Saved data entries
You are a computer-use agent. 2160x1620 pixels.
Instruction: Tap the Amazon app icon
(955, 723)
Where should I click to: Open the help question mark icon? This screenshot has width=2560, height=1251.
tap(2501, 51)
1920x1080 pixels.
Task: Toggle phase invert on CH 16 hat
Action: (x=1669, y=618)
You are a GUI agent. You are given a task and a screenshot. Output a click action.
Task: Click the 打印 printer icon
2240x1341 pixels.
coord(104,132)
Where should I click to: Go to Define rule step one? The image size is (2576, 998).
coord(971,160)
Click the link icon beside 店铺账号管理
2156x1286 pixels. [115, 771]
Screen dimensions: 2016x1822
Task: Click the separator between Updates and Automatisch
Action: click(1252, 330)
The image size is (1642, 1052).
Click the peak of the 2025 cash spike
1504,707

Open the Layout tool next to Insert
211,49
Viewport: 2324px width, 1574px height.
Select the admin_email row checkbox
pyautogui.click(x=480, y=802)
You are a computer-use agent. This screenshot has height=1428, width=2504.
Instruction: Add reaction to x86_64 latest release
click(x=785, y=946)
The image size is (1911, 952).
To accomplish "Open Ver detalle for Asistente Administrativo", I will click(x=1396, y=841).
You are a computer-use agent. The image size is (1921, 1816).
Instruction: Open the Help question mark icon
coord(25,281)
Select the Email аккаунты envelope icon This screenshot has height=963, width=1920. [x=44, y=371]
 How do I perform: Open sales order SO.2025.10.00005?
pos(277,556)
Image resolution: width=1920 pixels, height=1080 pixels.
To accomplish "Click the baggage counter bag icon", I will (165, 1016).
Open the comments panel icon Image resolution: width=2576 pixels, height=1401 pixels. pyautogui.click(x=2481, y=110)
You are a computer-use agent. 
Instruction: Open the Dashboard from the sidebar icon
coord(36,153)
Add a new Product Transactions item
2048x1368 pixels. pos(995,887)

Aim of the exercise:
Write out the lines of the records exactly, starting at the one holding "Select the Email" and ending with the last line, and include no others.

Response area:
Select the Email аккаунты envelope icon This screenshot has height=963, width=1920. [x=44, y=371]
 How do I perform: Open sales order SO.2025.10.00005?
pos(277,556)
Image resolution: width=1920 pixels, height=1080 pixels.
To accomplish "Click the baggage counter bag icon", I will (165, 1016).
Open the comments panel icon Image resolution: width=2576 pixels, height=1401 pixels. pyautogui.click(x=2481, y=110)
You are a computer-use agent. 
Instruction: Open the Dashboard from the sidebar icon
coord(36,153)
Add a new Product Transactions item
2048x1368 pixels. pos(995,887)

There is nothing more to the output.